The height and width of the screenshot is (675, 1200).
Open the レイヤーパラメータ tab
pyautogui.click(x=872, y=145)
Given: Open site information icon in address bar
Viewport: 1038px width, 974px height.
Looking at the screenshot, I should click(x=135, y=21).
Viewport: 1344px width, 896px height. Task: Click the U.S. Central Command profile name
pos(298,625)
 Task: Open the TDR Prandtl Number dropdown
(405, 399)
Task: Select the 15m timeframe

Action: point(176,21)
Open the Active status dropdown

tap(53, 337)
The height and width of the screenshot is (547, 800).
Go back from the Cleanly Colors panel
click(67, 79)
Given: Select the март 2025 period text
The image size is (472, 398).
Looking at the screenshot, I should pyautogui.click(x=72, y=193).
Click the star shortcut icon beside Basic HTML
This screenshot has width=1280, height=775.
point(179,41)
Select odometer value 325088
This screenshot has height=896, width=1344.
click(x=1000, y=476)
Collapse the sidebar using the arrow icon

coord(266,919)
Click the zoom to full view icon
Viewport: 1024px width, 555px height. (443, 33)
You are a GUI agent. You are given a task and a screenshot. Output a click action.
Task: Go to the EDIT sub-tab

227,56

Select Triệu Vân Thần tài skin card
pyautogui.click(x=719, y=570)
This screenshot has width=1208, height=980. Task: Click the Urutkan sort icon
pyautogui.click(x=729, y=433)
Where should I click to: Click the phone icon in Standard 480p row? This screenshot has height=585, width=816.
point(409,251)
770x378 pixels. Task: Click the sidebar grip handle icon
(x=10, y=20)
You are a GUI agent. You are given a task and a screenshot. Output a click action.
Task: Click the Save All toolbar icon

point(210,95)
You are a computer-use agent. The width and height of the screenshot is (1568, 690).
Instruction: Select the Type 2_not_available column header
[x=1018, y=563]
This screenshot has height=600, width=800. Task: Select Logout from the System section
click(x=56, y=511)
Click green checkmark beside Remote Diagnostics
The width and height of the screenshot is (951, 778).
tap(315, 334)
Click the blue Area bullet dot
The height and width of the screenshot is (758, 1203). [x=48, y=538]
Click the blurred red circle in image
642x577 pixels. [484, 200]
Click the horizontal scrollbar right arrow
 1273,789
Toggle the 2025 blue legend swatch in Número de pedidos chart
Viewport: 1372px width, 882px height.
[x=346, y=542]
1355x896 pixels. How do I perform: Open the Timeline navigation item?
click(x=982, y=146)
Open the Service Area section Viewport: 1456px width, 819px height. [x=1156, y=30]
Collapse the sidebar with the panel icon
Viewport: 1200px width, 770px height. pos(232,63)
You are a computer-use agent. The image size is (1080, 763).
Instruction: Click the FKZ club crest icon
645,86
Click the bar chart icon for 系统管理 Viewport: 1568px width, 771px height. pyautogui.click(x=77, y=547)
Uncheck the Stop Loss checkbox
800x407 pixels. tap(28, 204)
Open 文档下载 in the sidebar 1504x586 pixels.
-- -- --
[Challenge]
Turn all of the material above into a numbered list with one line per item, and leave out the blank lines.

[Expected answer]
1. The height and width of the screenshot is (675, 1200).
2. Open the レイヤーパラメータ tab
3. pyautogui.click(x=872, y=145)
4. Given: Open site information icon in address bar
5. Viewport: 1038px width, 974px height.
6. Looking at the screenshot, I should click(x=135, y=21).
7. Viewport: 1344px width, 896px height. Task: Click the U.S. Central Command profile name
8. pos(298,625)
9.  Task: Open the TDR Prandtl Number dropdown
10. (405, 399)
11. Task: Select the 15m timeframe
12. Action: point(176,21)
13. Open the Active status dropdown
14. tap(53, 337)
15. The height and width of the screenshot is (547, 800).
16. Go back from the Cleanly Colors panel
17. click(67, 79)
18. Given: Select the март 2025 period text
19. The image size is (472, 398).
20. Looking at the screenshot, I should pyautogui.click(x=72, y=193).
21. Click the star shortcut icon beside Basic HTML
22. This screenshot has width=1280, height=775.
23. point(179,41)
24. Select odometer value 325088
25. This screenshot has height=896, width=1344.
26. click(x=1000, y=476)
27. Collapse the sidebar using the arrow icon
28. coord(266,919)
29. Click the zoom to full view icon
30. Viewport: 1024px width, 555px height. (443, 33)
31. You are a GUI agent. You are given a task and a screenshot. Output a click action.
32. Task: Go to the EDIT sub-tab
33. 227,56
34. Select Triệu Vân Thần tài skin card
35. pyautogui.click(x=719, y=570)
36. This screenshot has width=1208, height=980. Task: Click the Urutkan sort icon
37. pyautogui.click(x=729, y=433)
38. Where should I click to: Click the phone icon in Standard 480p row? This screenshot has height=585, width=816.
39. point(409,251)
40. 770x378 pixels. Task: Click the sidebar grip handle icon
41. (x=10, y=20)
42. You are a GUI agent. You are given a task and a screenshot. Output a click action.
43. Task: Click the Save All toolbar icon
44. point(210,95)
45. You are a computer-use agent. The width and height of the screenshot is (1568, 690).
46. Instruction: Select the Type 2_not_available column header
47. [x=1018, y=563]
48. This screenshot has height=600, width=800. Task: Select Logout from the System section
49. click(x=56, y=511)
50. Click green checkmark beside Remote Diagnostics
51. The width and height of the screenshot is (951, 778).
52. tap(315, 334)
53. Click the blue Area bullet dot
54. The height and width of the screenshot is (758, 1203). [x=48, y=538]
55. Click the blurred red circle in image
56. 642x577 pixels. [484, 200]
57. Click the horizontal scrollbar right arrow
58.  1273,789
59. Toggle the 2025 blue legend swatch in Número de pedidos chart
60. Viewport: 1372px width, 882px height.
61. [x=346, y=542]
62. 1355x896 pixels. How do I perform: Open the Timeline navigation item?
63. click(x=982, y=146)
64. Open the Service Area section Viewport: 1456px width, 819px height. [x=1156, y=30]
65. Collapse the sidebar with the panel icon
66. Viewport: 1200px width, 770px height. pos(232,63)
67. You are a computer-use agent. The image size is (1080, 763).
68. Instruction: Click the FKZ club crest icon
69. 645,86
70. Click the bar chart icon for 系统管理 Viewport: 1568px width, 771px height. pyautogui.click(x=77, y=547)
71. Uncheck the Stop Loss checkbox
72. 800x407 pixels. tap(28, 204)
73. Open 文档下载 in the sidebar 1504x586 pixels.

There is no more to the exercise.